*** Text ***

It's not usual to increase the share capital of a Netherlands company or amount of shares, if effectively no extra shareholders are involved. The informal share capital (share premium) is a very common alternative.


Share capital and share premium are both considered to be part of the equity of a BV and there is no difference in the tax consequences. Share capital can be increased by issuing new shares, and by paying up issued shares in cash or in kind. 


Share premium can be brought into a company by a contribution in cash or in kind on the existing shares of a company. This cash can be simply brought into the company by means of a bank transfer, with the appropriate payment description (capital deposit, by such shareholder).


Under Dutch accounting standards, all transactions of an entity with its shareholders that affect the financial relationship between these parties  should reflect in the equity of the company. The issuance of shares for the Dutch company and share premium contribution should both be considered as equity. Either option, will not impact the Profit or Loss account.

*** Information provided ***

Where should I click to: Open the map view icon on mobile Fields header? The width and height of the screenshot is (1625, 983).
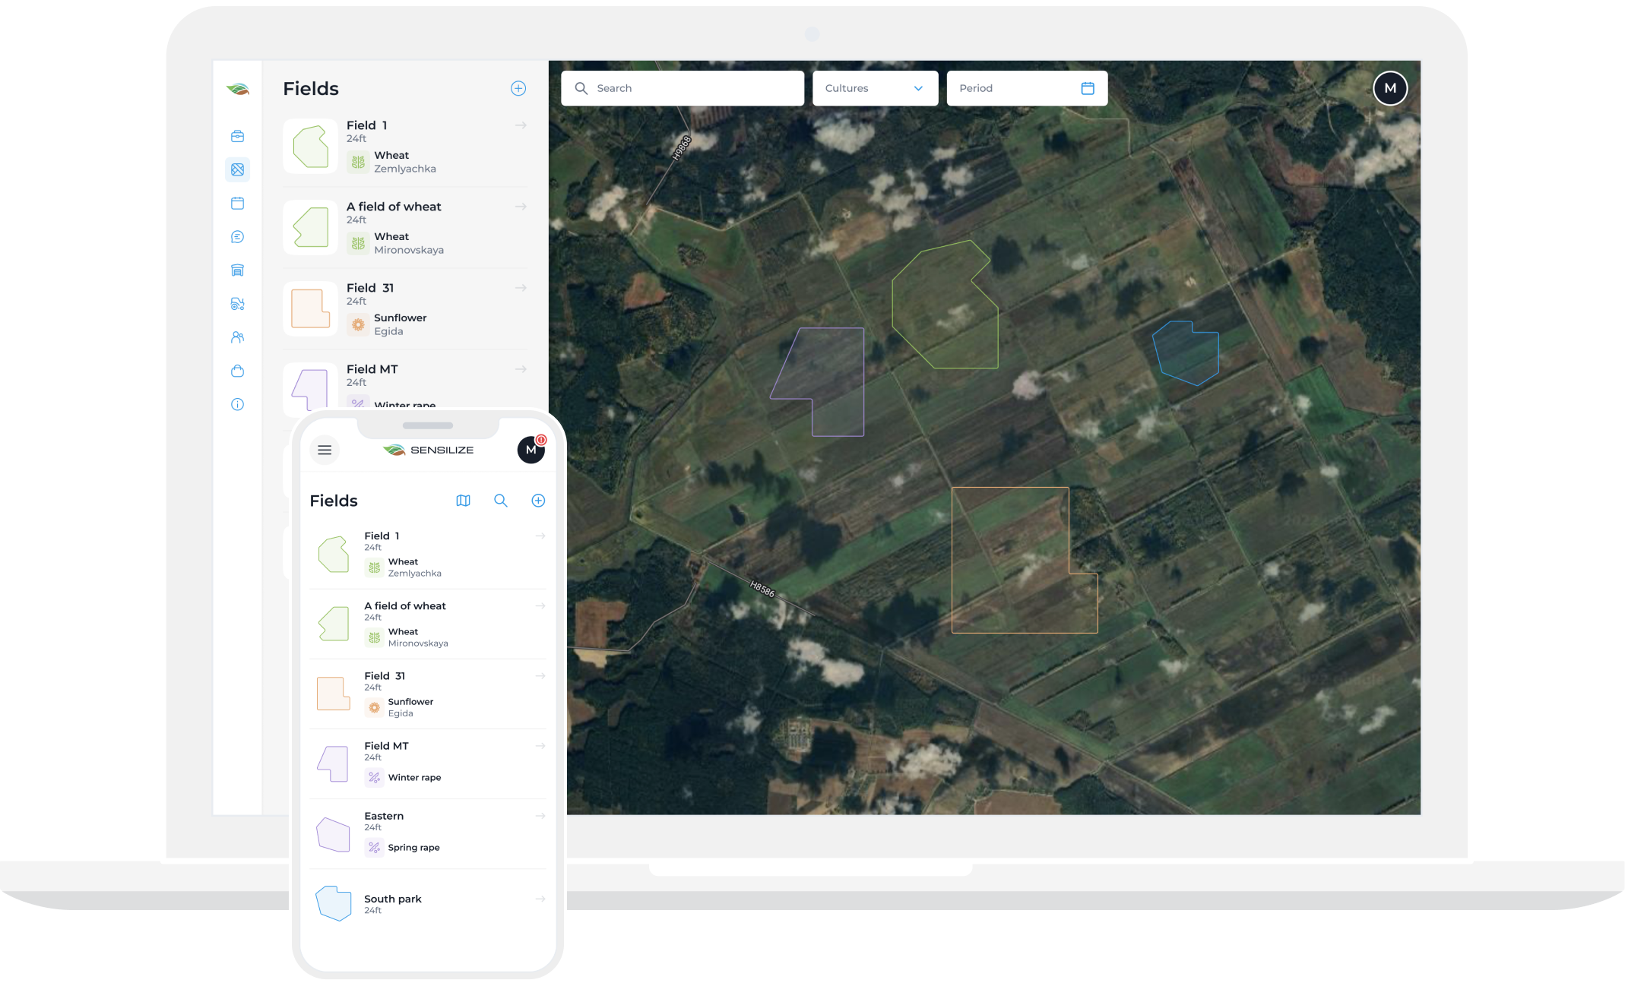point(463,501)
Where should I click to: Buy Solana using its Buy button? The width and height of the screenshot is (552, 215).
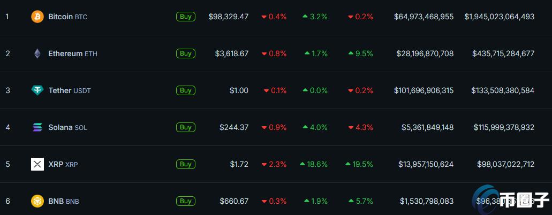[186, 127]
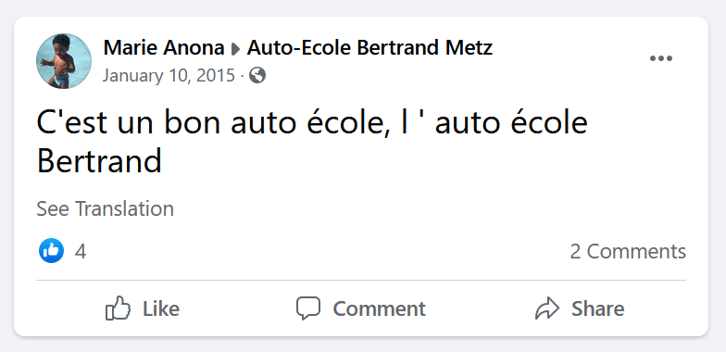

***

* **Task requirements**:
Reproduce the text on Dutch share capital in full, word for word. Rely only on the text on Dutch share capital, not on the listing.

* **Response below**:
It's not usual to increase the share capital of a Netherlands company or amount of shares, if effectively no extra shareholders are involved. The informal share capital (share premium) is a very common alternative.


Share capital and share premium are both considered to be part of the equity of a BV and there is no difference in the tax consequences. Share capital can be increased by issuing new shares, and by paying up issued shares in cash or in kind. 


Share premium can be brought into a company by a contribution in cash or in kind on the existing shares of a company. This cash can be simply brought into the company by means of a bank transfer, with the appropriate payment description (capital deposit, by such shareholder).


Under Dutch accounting standards, all transactions of an entity with its shareholders that affect the financial relationship between these parties  should reflect in the equity of the company. The issuance of shares for the Dutch company and share premium contribution should both be considered as equity. Either option, will not impact the Profit or Loss account.